Records from a pointing dataset
------------------------------------------------------------
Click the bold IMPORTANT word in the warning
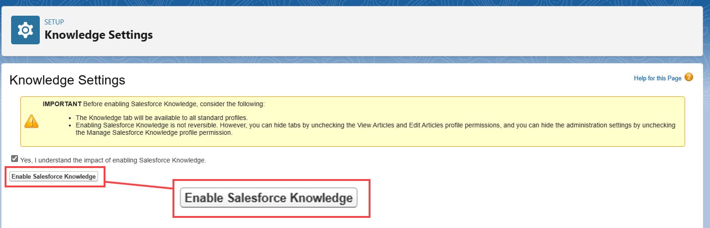 tap(62, 104)
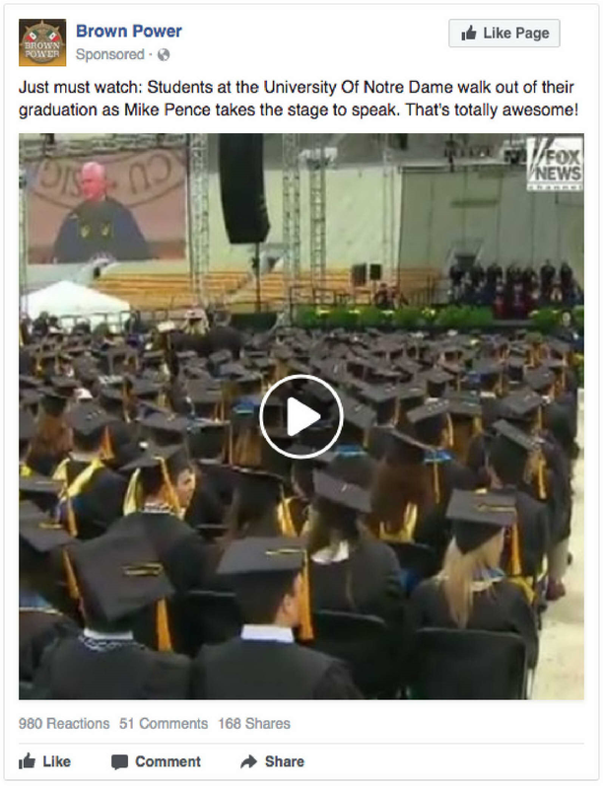
Task: Click the thumbs-up icon in Like Page
Action: coord(469,34)
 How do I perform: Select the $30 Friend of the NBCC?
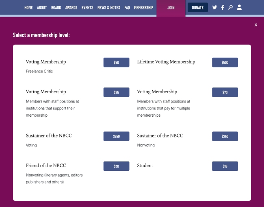click(116, 166)
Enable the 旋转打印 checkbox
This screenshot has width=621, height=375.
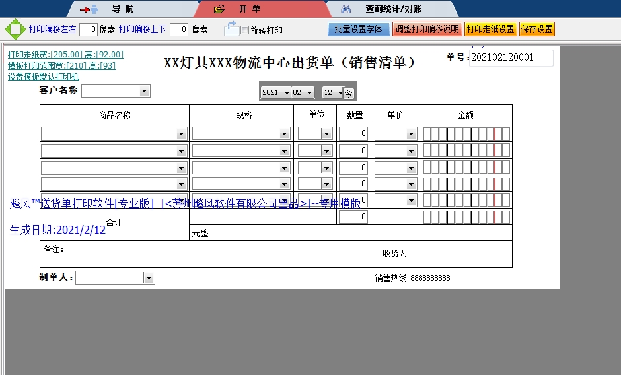[x=245, y=30]
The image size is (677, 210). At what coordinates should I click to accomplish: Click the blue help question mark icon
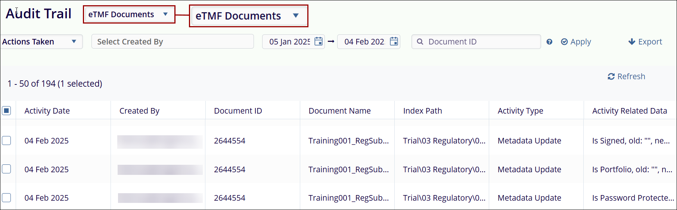[x=549, y=42]
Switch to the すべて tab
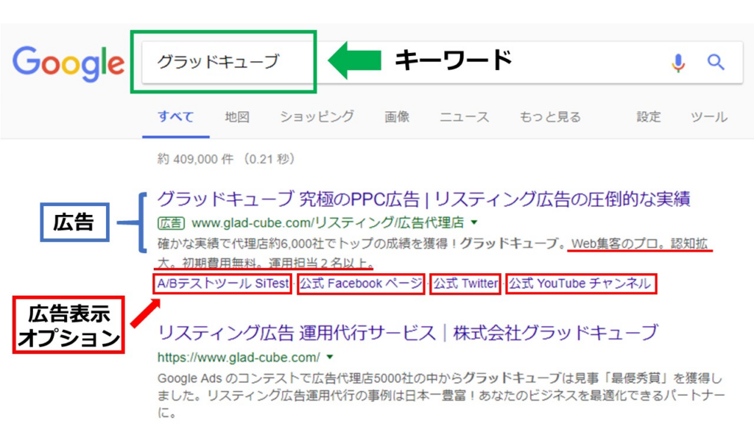 click(x=175, y=117)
------------------------------------------------------------
Aim of the exercise - Duplicate the rows above line for line, omitting the pictures.

Finished answer -
Click the bold IMPORTANT word in the warning
 tap(62, 104)
Task: Click the thumbs-up icon in Like Page
Action: coord(469,34)
 How do I perform: Select the $30 Friend of the NBCC?
click(116, 166)
Enable the 旋转打印 checkbox
This screenshot has width=621, height=375.
[x=245, y=30]
The image size is (677, 210). At what coordinates should I click to accomplish: Click the blue help question mark icon
[x=549, y=42]
Switch to the すべて tab
 click(x=175, y=117)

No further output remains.